第五百九十九話
「冬馬軍曹、殿下がスキルを使用する際無防備になるのじゃ。念の為防備を頼むぞえ。殿下、お願いします」
「六階層までは宝箱のみで良いのよね・・・この階層には無さそうです」
事前に行った打ち合わせに従い、安全が確保されたと判断したアーシャがスキルを使った。視点を上空からの物に切り替え、フロア全体を俯瞰しながら視界に写す物を宝箱に限定する。
もしこの階層に宝箱が残っていればアーシャの目に写るし、無ければ何も写らない。この時、視界が俯瞰となる上モンスターや人間も写さなくなるのでアーシャは完全に無防備になってしまう。
「玉藻様、皇女殿下のスキルとは一体・・・」
「私のスキルは千里眼です。遠視や透視、特定物の選別も行えるので宝箱の有無や場所を見通す事が出来ます」
この探索を行うにあたり、舞とアーシャのスキルを三人に話す事は関中佐や家族と合意している。

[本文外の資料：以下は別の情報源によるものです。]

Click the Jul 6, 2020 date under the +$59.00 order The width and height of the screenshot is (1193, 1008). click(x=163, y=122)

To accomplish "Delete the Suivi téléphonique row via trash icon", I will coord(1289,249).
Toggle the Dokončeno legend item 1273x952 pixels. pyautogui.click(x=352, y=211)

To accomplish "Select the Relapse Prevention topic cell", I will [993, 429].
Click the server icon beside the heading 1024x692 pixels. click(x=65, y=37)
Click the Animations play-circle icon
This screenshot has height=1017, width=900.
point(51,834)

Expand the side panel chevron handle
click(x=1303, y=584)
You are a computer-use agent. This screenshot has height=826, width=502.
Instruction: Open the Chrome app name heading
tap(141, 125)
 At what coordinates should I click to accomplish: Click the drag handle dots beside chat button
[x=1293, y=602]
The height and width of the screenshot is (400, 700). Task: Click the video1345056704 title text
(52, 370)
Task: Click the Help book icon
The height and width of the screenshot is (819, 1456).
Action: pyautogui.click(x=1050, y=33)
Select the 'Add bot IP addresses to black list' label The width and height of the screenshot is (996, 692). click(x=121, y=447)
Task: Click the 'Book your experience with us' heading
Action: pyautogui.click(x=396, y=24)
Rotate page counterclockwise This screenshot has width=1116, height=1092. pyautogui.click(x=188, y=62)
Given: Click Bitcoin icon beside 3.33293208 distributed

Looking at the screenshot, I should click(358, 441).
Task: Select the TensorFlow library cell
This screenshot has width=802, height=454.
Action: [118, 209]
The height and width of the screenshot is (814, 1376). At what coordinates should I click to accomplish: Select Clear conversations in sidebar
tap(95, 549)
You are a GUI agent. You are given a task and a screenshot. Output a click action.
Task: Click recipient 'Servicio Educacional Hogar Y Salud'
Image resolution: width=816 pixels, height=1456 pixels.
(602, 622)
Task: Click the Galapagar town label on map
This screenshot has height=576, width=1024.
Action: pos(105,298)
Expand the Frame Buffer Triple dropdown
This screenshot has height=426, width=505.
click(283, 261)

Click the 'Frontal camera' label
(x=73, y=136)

なのでアーシャは躊躇う事なくスキルについて説明した。
「殿下が居れば、ダンジョンの宝箱を全て回収する事が出来るのでは?」
「次の階層への渦の場所も判明するじゃろう。地図のない階層では特に力を発揮するのじゃ」
転写でマップ作成も出来るが、それのお披露目は七階層についてからだ。このダンジョンの七階層はレイスが厄介な為完全な地図は作成されていない。
「後は井上兵長の杖の習熟じゃな」
「玉藻様、杖の試射は済ませてあります。もう少し強い相手でないとオーバーキルになってしまいます」
「ふむ、ならば先に進むとしようかのぅ」
二階層でもアーシャのスキルにより確認したが、宝箱は無いと判断された。しかし、三階層では一つ取り残されているようだった。
「あちらの方向、かなり離れた場所に一つ宝箱が見えます」
「倒しても利益が低い黒鉄虫だから探索も御座なりだったのだろうな。玉藻様、行きましょう!」
テンションを上げた冬馬軍曹に引かれるように俺達は四階層へのルートから外れてアーシャが示した方向に向かう。
念の為何回かアーシャに確認してもらいながら進み、宝箱がある筈の場所に到着した。
「そこの茂みの中です」
「イバラの中とは・・・知ってなければ確認しようとは思わないな」
アーシャが示したのは、複雑に絡まったイバラの藪の中だった。冬馬軍曹が片手剣で薙ぎ払うが、密集していて思うように除去出来ない。
「軍曹、妾がやろう」
俺は神炎を発動し、燃やす対象をイバラに限定して放った。ダンジョン内の設置物といえ植物だ。神炎には抗えず焼滅するのにさほど時間はかからなかった。
「玉藻お姉ちゃん、あそこに宝箱が!」
イバラがあった場所の中心と思われる場所に宝箱が鎮座していた。
「殿下、宝箱を開いていただけますか?」
「えっ、私が開けて良いのですか?」
「この宝箱は殿下のスキルで発見された物です。開ける権利も殿下にあります」
軍曹が宝箱を開く役目をアーシャに託した。アーシャは遠慮しながらも嬉しさを隠せていない。
「それじゃあ舞ちゃんも一緒に開けましょう。せーの!」
アーシャと舞が宝箱の蓋に手を掛け、タイミングを合わせて開いた。さて、中には何が入っているのやら。